Other charities have had their funds seized and been closed without ever being investigated, charged, or given any recourse of due process. They have not been allowed to see allegations against them. They were shut down for no apparent reason and no ability to defend or fight against the action. In some cases, the government eventually went after high-ranking members of some of the charities, but almost always for offenses having nothing to do with the original claims and nothing to do with terrorism. For example, the head of the Global Relief Foundation (GRF), once one of the largest U.S. Muslim charities, Rabih Haddad, was detained in solitary confinement for a long period of time, and ultimately he and his family were deported, all based on one expired visa while residency paperwork was in progress, and allegations against GRF that were never charged or prosecuted to this day.
The effect on Muslim communities of these and many similar acts has been profound. Many Muslims report even a fear of assembly, a constitutional right. Several interviewees expressed fear of praying in congregation at their local mosque because it could later turn out that someone in the congregation is accused by the government – will they be harassed for guilt by association just because they prayed next to him? One community leader later said, “A vital freedom is the freedom to be active in issues for the community. Now there is a high price for being active, whether active in charities, active in mosques, or active in [Islamic] schools…people have been indicted; their businesses suffered; they have faced immigration issues such as delays in citizenship, delays in visas, or deportation; they have faced profiling in the airport, harassment by the IRS, and interviews by the FBI.” These people are not terrorists, just people active in their Muslim communities.
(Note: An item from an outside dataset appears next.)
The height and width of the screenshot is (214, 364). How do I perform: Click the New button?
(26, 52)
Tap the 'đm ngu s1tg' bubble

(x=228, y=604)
Another summed the situation up well: “We want to help in building the USA, and we want to work with the Department of Homeland Security as trusted partners, but we feel they treat us guilty until proven innocent. They want us as spies, not as partners. Bridges are not being built – no, they are being torn down.”
Where is the freedom of religion that the first European immigrants to the Americas came for, and one of the primary principles upon which the United States claimed to be founded, if fear is so rampant that being active in one’s religious community, praying together with your community, and donating to religious charities according to a basic requirement of the faith are all being compromised by the climate? Eight years after 9/11, the evidence is clear that the government has gone overboard in its assault on civil liberties, and that a wide swath of innocent victims, mostly Muslims, lie in the wake of its unjust policies. As Ben Franklin proclaimed in 1755, “”Those who would give up essential Liberty, to purchase a little temporary Safety, deserve neither Liberty nor Safety.” But today’s situation is even worse – the government has not purchased a little temporary safety. The Muslim charities appear to have never been a real threat to anyone to begin with, yet the failure to justly regard a significant population of the United States and the world seems to at times produce the very instability such acts were supposedly intended to prevent.